The Governments in Queensland and Western Australia have recently released several consultation papers, reports and proposed legislation that impact the resources sector.

Legislative updates in Queensland and Western Australia

The Governments in Queensland and Western Australia have recently released several consultation papers, reports and proposed legislation that impact the resources sector. 


Accelerating the development of the hydrogen industry is a priority for the Queensland Government. To ensure its regulatory framework is fit for purpose the Department of Energy and Climate recently released a consultation paper to obtain feedback on its proposed legislative reforms to remove barriers and support the hydrogen industry. The State currently has over 50 hydrogen projects in progress and requires 3GW of gas generation capacity to meet electricity demand under the Queensland Energy and Jobs Plan. 

The consultation paper looked at several issues hindering the development of the hydrogen industry including the complexities involved in obtaining development approvals and putting in place a State code for hydrogen developments to ensure assessments are consistent. Feedback was also sought on the current framework for obtaining environmental approvals for hydrogen development.

Proposed reforms also considered the energy required to scale hydrogen development and provided solutions to ensure households and other energy users were not impacted. The impact of developments on the community were also considered in the consultation paper. 

The consultation period is now over and we now wait for the outcomes from the process.

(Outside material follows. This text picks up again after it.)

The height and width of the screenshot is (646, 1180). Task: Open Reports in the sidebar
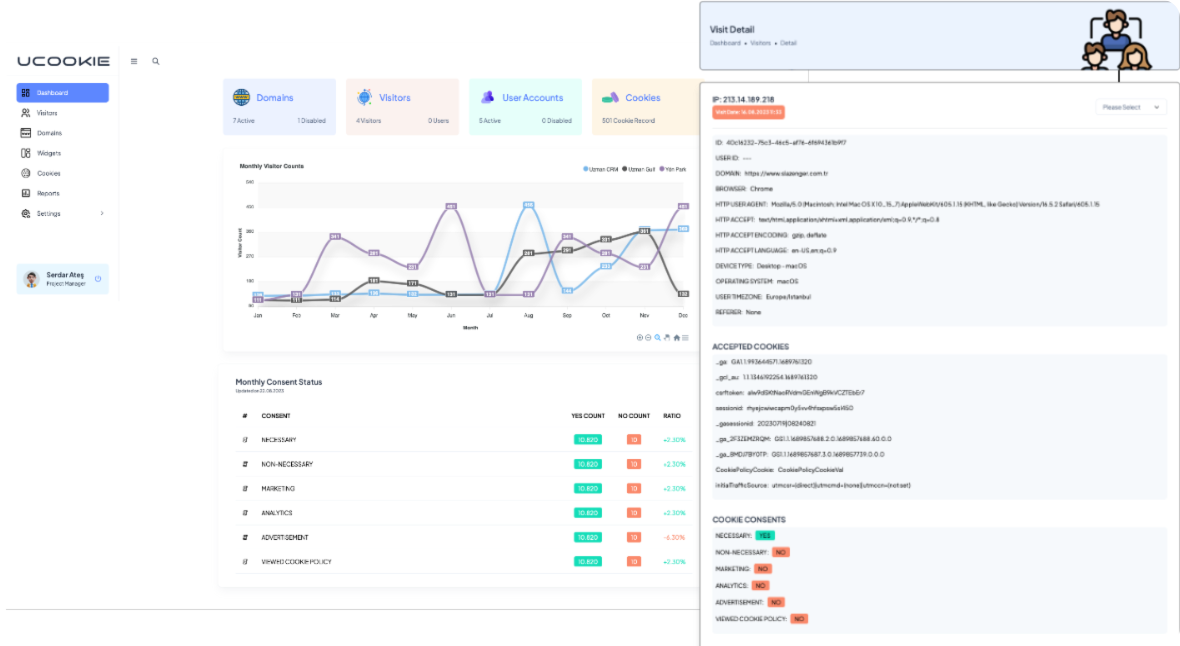48,193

The Government also introduced the Environmental Protection (Powers and Penalties) and Other Legislation Amendment Bill 2024 (Qld) in February. This Bill responds to recommendations under the Independent Review of the Environmental Protection Act 1994 (Qld) that was completed in 2022. The Bill proposes to:


  • Amend the definition of “environment” to include land, waters, atmosphere, climate, sound, odours and tastes. This is likely to expand the reach of the legislation;
  • Establish that failing to comply with the general environmental duty is an offence where it is likely to cause serious or material environmental harm. In the current legislation, the general environmental duty is only a defence to unlawful environment harm;
  • Create a duty to restore the environment where contamination that results in environmental harm is caused or permitted unlawfully; 
  • Introduce and expand the grounds for making an environmental enforcement order. It’s proposed that the environmental enforcement order will replace environmental protection orders, direction notices and clean-up notices;
  • Give the authority greater powers to revise proposed amendments to environmental authorities and progressive rehabilitation and closer plan schedules, and to amend transitional environmental programs. 

    The Bill has been referred to the Health, Environment and Agriculture Committee who will provide its report on April 12.

    Western Australia

    The Petroleum Legislation Amendment Bill 2023 (WA) is currently before the Parliament and details the proposed carbon capture and storage framework. The Bill provides for four types of permits related to greenhouse gas exploration, drilling reservations, retention leases and injection licences. Some limitations do exist though, for example a greenhouse gas exploration permit can only be renewed once and the holder of a petroleum or geothermal exploration permit or drilling reservation holder cannot apply for an identified greenhouse gas storage formation. The Bill also establishes criteria to identify storage formations. Eligible greenhouse gas storage formations must be suitable for storing 100,000 tonnes or more and meet fundamental suitability requirements. 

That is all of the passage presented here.